Laura: I’m glad you didn’t have that anxiety! When you got here did you expect to be sent to the hotel eventually? 

Ada: I thought it was like a joke. I feel like everyone is like “Oh, the hotel, haha!” but then you realize that people actually stay there; it’s crazy. I didn’t realize that they’ll send you there if you just have a fever, so I didn’t expect to be sent because I didn’t expect to get covid. 

Laura: Right, that makes a lot of sense. How many days did you spend there? 

Ada: I got there in the middle of the day on Friday, spent all day Saturday and Sunday, and got my test results back Monday morning. 

Laura: Did it feel like a very long time? 

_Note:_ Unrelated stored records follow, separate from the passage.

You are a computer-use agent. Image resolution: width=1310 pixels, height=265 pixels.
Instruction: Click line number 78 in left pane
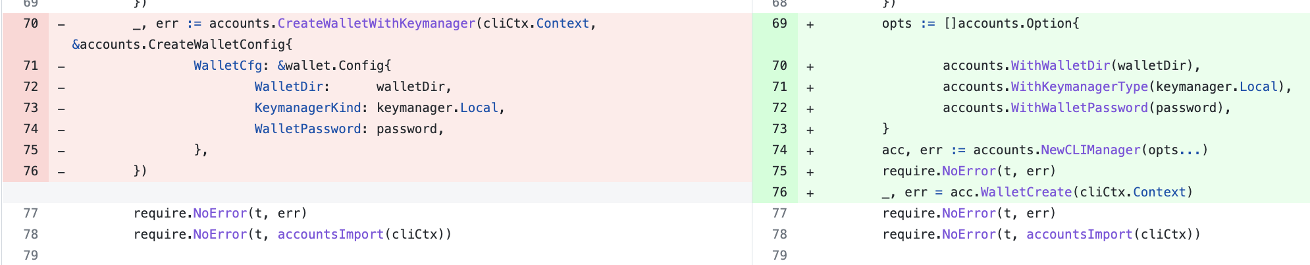pos(30,235)
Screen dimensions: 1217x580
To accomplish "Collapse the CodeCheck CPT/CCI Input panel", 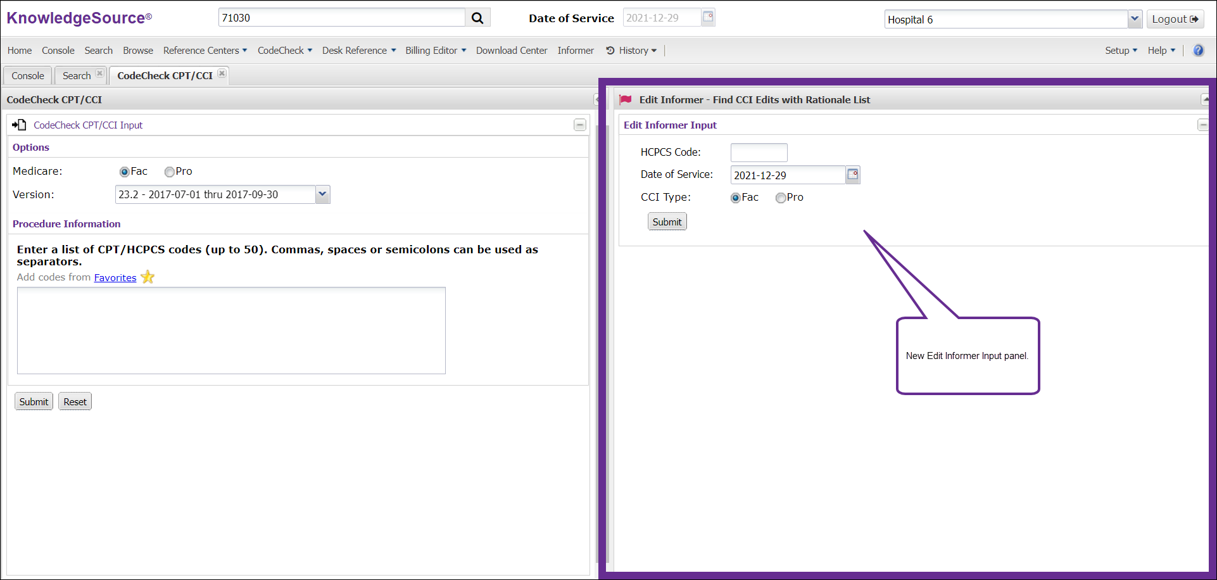I will 579,125.
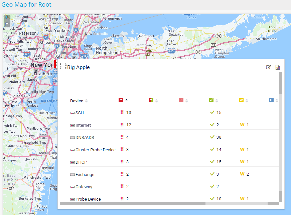This screenshot has width=291, height=215.
Task: Open the Cluster Probe Device entry
Action: 95,150
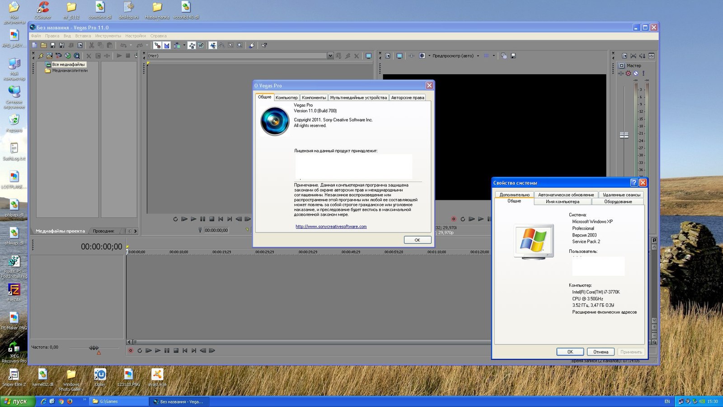Image resolution: width=723 pixels, height=407 pixels.
Task: Toggle the Lock Envelopes to Events button
Action: tap(192, 45)
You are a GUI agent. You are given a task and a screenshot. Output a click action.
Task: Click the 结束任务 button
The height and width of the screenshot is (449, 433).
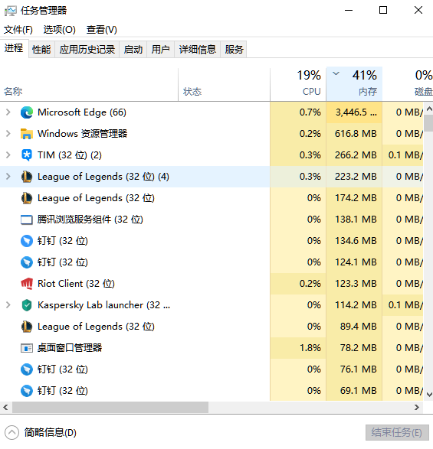tap(397, 433)
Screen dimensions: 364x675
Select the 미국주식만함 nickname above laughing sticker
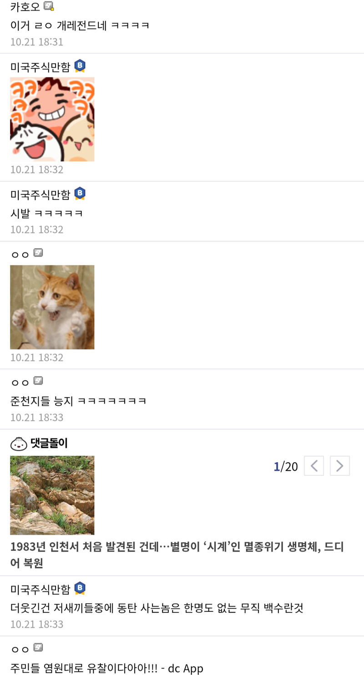coord(40,67)
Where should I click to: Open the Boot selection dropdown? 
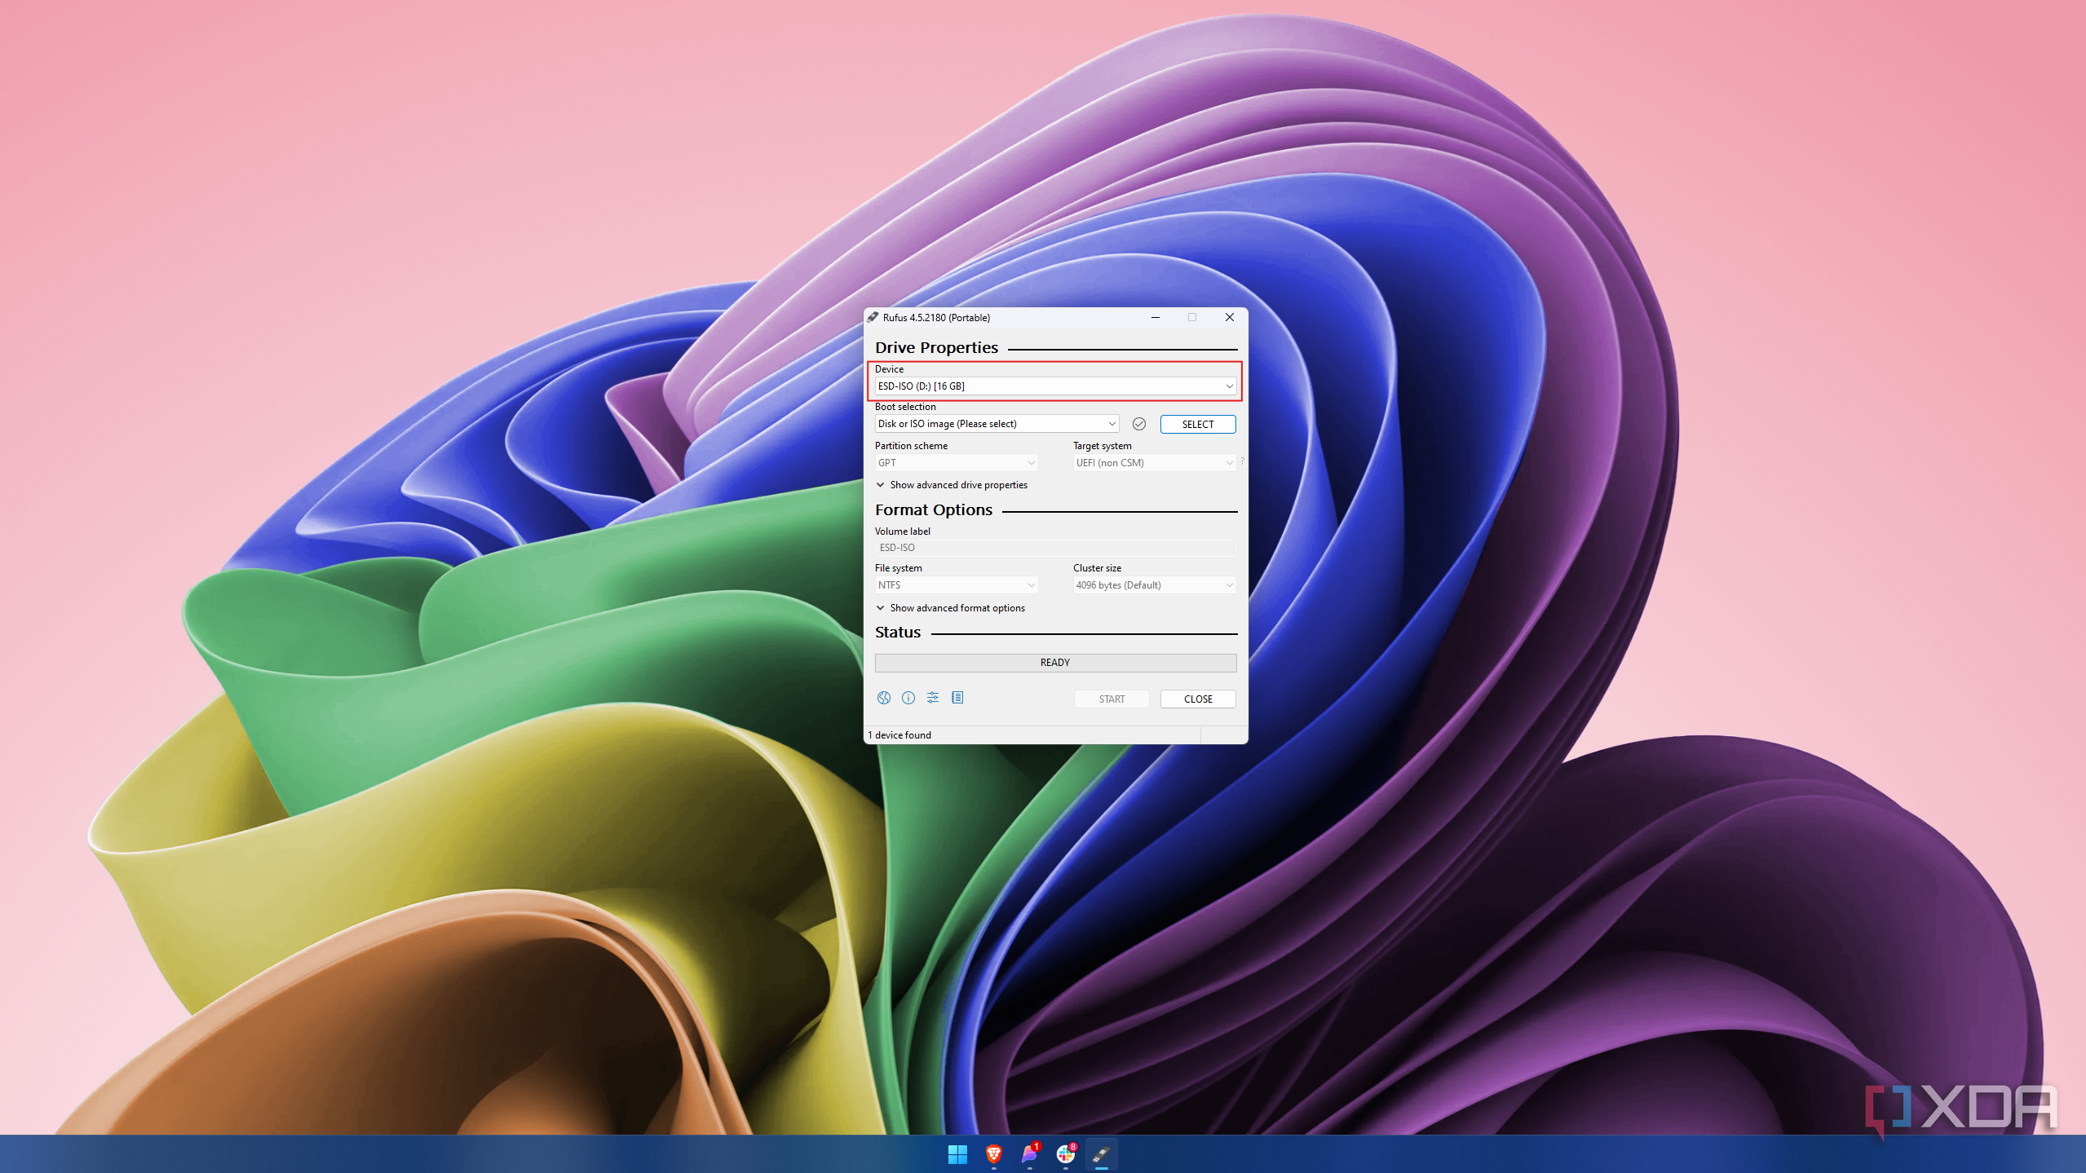pyautogui.click(x=996, y=424)
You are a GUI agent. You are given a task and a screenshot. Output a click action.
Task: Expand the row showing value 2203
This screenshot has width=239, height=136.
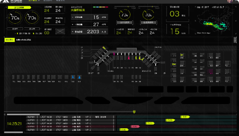pyautogui.click(x=90, y=32)
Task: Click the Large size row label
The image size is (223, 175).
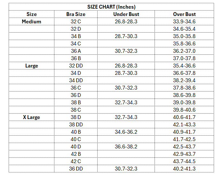Action: pyautogui.click(x=32, y=66)
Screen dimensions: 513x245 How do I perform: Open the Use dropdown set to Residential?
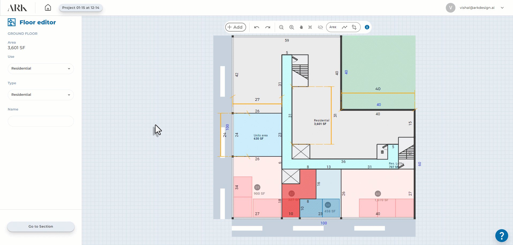[41, 68]
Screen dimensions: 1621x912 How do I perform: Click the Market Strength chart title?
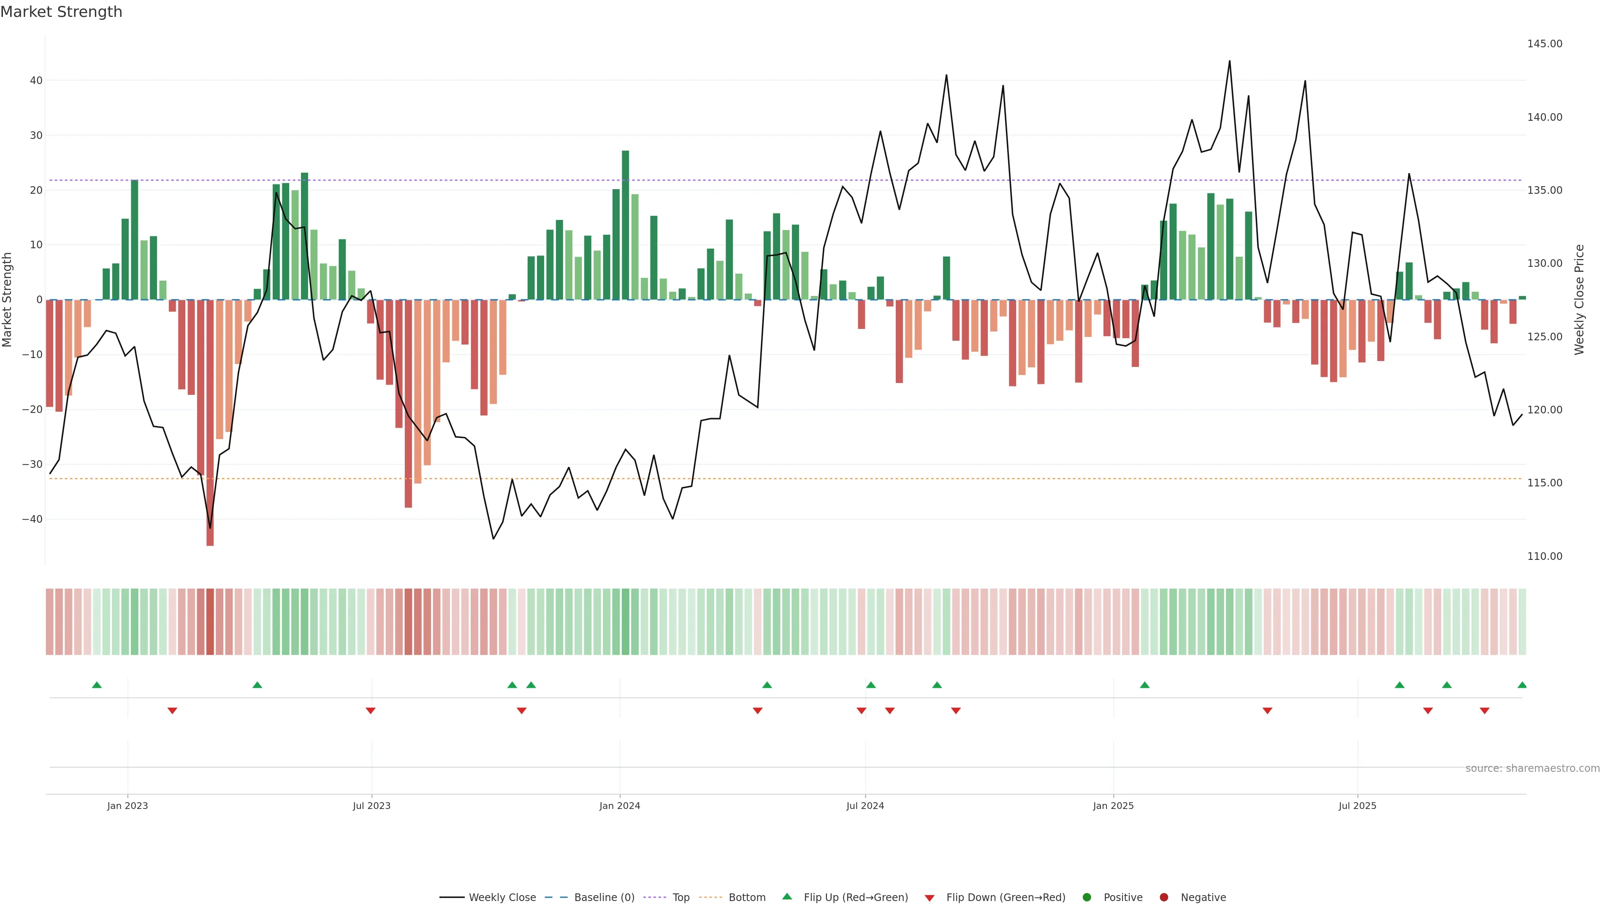(61, 12)
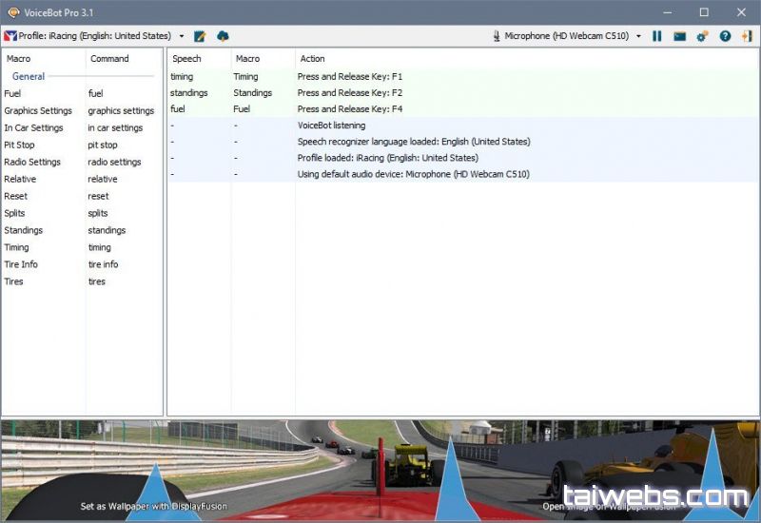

Ada: Like, no. It wasn’t super long. I know people who have been there for longer. But at the time, it felt like a really really long time because I was missing a whole weekend. 

Laura: Any FOMO? 

Ada: Oh, for sure. Yeah, I would Facetime my friend Susan and she would be like, you know… 

Laura: Yeah.

Ada: Yeah. 

Laura: What ended up being your actual diagnosis? Did you have a cold or the flu? 

Ada: I had a strep test done that same day I had a covid test done, and both of them came back negative. So, I really think I just had the flu or something like that. I also get sick all of the time, so this wasn’t that weird, I just don’t get fevers that often. It just went away with sleep. 

Laura: Well that’s good! I’m glad you’re better. 

Ada: Yeah me too. 

Laura: So what was the food situation like? I know you’re vegan. 

Ada: Yeah, so I’m vegan, and at the hotel, they give you more or less what’s on the menu for the hotel. You order your food the day before it comes, but they have no vegan options, they have like Brussels sprouts? But the first day I got there, they knocked on my door and then left, and the breakfast was sitting outside. So, there was a little note, I actually think I still have it, and it was from the Chef, Chef Jim. He was like, “Hey Ada I know you’re vegan but there aren’t any vegan options on this menu, but you can email me @Chef.Jim and we’ll go out and get whatever you want for you.” So that was really sweet. But since my throat hurt so much I was just like, “I want soup,” so he just gave me huge containers of soup and it was really good. I’m sure the variety of the food is better when you’re not vegan, and if I’d been there for a longer time I think it would have been different. 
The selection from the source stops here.